Substitute 0 for \[r\] in the equation of the curve \[r = a\sin 3\theta \] to obtain the upper and lower limits of the loop.
\[
  \,\,\,\,\,\,0 = a\sin 3\theta \\
   \Rightarrow \sin 3\theta = 0 \\
   \Rightarrow 3\theta = 0\,\,{\text{or}}\,\,\pi \\
   \Rightarrow \theta = 0\,\,{\text{or}}\,\,\dfrac{\pi }{3} \\
\]
Here, 0 is the lower limits and \[\dfrac{\pi }{3}\] is the upper limit of the first loop.

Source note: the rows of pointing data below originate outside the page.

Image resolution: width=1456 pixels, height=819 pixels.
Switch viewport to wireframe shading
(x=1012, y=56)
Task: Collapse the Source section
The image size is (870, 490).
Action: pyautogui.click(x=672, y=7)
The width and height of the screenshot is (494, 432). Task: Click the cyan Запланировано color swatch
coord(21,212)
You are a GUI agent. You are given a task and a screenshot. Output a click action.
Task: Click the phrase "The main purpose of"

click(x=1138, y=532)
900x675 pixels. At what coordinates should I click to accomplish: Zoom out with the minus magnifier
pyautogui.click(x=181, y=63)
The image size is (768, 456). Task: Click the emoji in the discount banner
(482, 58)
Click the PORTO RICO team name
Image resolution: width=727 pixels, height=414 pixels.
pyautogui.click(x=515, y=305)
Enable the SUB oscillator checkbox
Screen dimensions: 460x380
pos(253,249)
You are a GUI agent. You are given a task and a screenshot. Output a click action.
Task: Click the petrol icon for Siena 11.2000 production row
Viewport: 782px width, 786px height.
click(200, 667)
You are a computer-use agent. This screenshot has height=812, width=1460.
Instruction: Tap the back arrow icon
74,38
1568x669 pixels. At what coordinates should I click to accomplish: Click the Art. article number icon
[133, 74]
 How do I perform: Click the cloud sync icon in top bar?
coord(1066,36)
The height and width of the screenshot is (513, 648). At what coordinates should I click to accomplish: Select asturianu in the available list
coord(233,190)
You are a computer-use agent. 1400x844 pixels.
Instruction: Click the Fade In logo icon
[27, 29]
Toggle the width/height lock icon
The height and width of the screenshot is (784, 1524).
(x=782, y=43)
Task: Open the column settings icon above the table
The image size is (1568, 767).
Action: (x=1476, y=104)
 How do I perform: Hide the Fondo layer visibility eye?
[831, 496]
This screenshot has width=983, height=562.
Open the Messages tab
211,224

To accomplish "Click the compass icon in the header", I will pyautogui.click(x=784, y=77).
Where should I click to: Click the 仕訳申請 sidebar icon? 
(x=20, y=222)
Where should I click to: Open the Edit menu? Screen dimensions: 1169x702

Now, the area \[A\] of the first loop is calculated as follows:
\[
  \,\,\,\,\,\,A = \dfrac{1}{2}\int_0^{\dfrac{\pi }{3}} {{r^2}d\theta } \\
   \Rightarrow A = \dfrac{1}{2}\int_0^{\dfrac{\pi }{3}} {{a^2}{{\sin }^2}3\theta d\theta } \\
   \Rightarrow A = \dfrac{{{a^2}}}{2}\int_0^{\dfrac{\pi }{3}} {{{\sin }^2}3\theta d\theta } \\
   \Rightarrow A = \dfrac{{{a^2}}}{2}\int_0^{\dfrac{\pi }{3}} {\left( {\dfrac{{1 - \cos 6\theta }}{2}} \right)d\theta } \,\,\,\,\,\,\,\,\,\,\,\,\,\,\,\,\,\,\,\,\,\,\,\,\,\,\,\,\,\,\,\,\,\,\,\,\,\,\,\left( {{{\sin }^2}\theta = \dfrac{{1 - \cos 2\theta }}{2}} \right) \\
\]
Further, solve the above integral as shown below.
\[
  \,\,\,\,\,\,\,A = \dfrac{{{a^2}}}{4}\int_0^{\dfrac{\pi }{3}} {\left( {1 - \cos 6\theta } \right)d\theta } \\
   \Rightarrow A = \dfrac{{{a^2}}}{4}\left[ {\theta - \dfrac{{\sin 6\theta }}{6}} \right]_0^{\dfrac{\pi }{3}} \\
   \Rightarrow A = \dfrac{{{a^2}}}{4}\left[ {\dfrac{\pi }{3} - \dfrac{{\sin 2\pi }}{6}} \right] \\
   \Rightarrow A = \dfrac{{{a^2}}}{4}\left[ {\dfrac{\pi }{3} - 0} \right] \\
   \Rightarrow A = \dfrac{{\pi {a^2}}}{{12}} \\
\]
Thus, the area of a loop of the curve \[r = a\sin 3\theta \] is \[\dfrac{{\pi {a^2}}}{{12}}\], hence, option (D) is correct answer.


Note: In this problem, there are three identical loops. The area of each loop is the same. While evaluating the integral, convert \[{\sin ^2}3\theta \] into \[\cos 6\theta \] using trigonometric identity.